--- WHAT THE TASK REQUIRES ---
Reproduce the text on bringing a new pet home in full, word for word.

--- TEXT UNDER STUDY ---
Before You Bring Your New Pet Home

Are You a Dog Lover or a Cat Lover?

Both kinds of animals have great benefits. Dogs can be quite affectionate but are high maintenance. Cats may demand less attention and are more independent.

Regardless of which one you prefer, Dr. Goldstein, Diplomate of the American Board of Veterinary Practitioners and owner of Mobile Vet Squad in Westchester County, NY, says that it's important to understand that when you take home a new pet, you're making a long-term commitment. That's why you should research breed types and personality traits in order to find the right animal for your living conditions and your lifestyle.

Once you have an idea of what type of pet you want, Dr. Goldstein recommends visiting a local shelter to rescue an abandoned pet. Another option is to buy a pet from a reputable and responsible breeder. He also stresses the need to steer clear of puppy mills, which are known for raising puppies under inhumane conditions.

Other Small Pets

Rabbits, guinea pigs, ferrets, and other small animals can be very lovable. Just keep in mind that their miniature size doesn't equal "low maintenance."

--- Dataset entries ---
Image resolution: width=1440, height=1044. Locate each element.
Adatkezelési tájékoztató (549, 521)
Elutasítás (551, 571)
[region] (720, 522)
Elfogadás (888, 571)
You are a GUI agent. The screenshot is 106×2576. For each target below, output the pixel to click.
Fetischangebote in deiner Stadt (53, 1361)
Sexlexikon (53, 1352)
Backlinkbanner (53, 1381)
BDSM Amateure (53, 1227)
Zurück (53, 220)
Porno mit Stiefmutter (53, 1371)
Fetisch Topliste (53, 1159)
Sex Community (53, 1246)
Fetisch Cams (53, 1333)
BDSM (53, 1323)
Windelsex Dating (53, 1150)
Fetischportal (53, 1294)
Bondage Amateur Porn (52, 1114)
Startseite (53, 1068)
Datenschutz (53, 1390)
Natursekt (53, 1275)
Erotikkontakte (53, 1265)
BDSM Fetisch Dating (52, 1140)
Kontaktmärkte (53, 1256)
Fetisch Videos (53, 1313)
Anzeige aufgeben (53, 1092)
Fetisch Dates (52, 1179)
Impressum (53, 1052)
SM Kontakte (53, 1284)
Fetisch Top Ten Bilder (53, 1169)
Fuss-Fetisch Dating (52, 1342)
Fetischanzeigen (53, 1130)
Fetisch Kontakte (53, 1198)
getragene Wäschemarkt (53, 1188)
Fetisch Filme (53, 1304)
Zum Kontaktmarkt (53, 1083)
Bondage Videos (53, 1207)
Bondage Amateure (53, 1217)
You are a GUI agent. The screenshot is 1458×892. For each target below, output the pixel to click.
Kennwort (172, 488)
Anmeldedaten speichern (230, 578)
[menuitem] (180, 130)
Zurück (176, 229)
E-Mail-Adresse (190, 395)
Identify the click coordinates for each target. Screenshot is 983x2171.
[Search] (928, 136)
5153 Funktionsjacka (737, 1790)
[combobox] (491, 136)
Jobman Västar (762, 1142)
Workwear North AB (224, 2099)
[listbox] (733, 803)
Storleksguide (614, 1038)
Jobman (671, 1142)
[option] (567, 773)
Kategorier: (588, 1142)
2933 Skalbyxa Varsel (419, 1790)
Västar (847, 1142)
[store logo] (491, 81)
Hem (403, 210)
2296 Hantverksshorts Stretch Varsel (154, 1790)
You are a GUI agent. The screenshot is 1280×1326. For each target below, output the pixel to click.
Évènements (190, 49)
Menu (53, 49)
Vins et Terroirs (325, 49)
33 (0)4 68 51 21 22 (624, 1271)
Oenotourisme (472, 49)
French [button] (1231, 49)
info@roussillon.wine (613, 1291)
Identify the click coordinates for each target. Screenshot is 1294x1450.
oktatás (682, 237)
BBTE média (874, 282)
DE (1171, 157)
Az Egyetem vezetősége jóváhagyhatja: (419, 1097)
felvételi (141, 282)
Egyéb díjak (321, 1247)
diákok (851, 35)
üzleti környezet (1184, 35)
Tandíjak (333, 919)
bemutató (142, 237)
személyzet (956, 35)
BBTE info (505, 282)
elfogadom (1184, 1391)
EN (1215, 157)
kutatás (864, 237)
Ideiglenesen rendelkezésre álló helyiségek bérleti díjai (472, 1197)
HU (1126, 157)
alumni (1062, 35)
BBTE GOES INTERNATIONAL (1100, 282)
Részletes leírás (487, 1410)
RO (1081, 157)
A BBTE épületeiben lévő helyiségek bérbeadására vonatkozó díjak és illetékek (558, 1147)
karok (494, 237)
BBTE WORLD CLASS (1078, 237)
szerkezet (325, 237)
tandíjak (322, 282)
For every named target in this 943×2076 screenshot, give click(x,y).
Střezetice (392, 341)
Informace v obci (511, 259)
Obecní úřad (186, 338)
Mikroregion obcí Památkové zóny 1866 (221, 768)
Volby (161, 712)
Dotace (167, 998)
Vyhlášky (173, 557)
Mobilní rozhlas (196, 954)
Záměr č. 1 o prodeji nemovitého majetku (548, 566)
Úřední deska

--- PROBLEM SOLUTION ---
Before You Bring Your New Pet Home

Are You a Dog Lover or a Cat Lover?

Both kinds of animals have great benefits. Dogs can be quite affectionate but are high maintenance. Cats may demand less attention and are more independent.

Regardless of which one you prefer, Dr. Goldstein, Diplomate of the American Board of Veterinary Practitioners and owner of Mobile Vet Squad in Westchester County, NY, says that it's important to understand that when you take home a new pet, you're making a long-term commitment. That's why you should research breed types and personality traits in order to find the right animal for your living conditions and your lifestyle.

Once you have an idea of what type of pet you want, Dr. Goldstein recommends visiting a local shelter to rescue an abandoned pet. Another option is to buy a pet from a reputable and responsible breeder. He also stresses the need to steer clear of puppy mills, which are known for raising puppies under inhumane conditions.

Other Small Pets

Rabbits, guinea pigs, ferrets, and other small animals can be very lovable. Just keep in mind that their miniature size doesn't equal "low maintenance."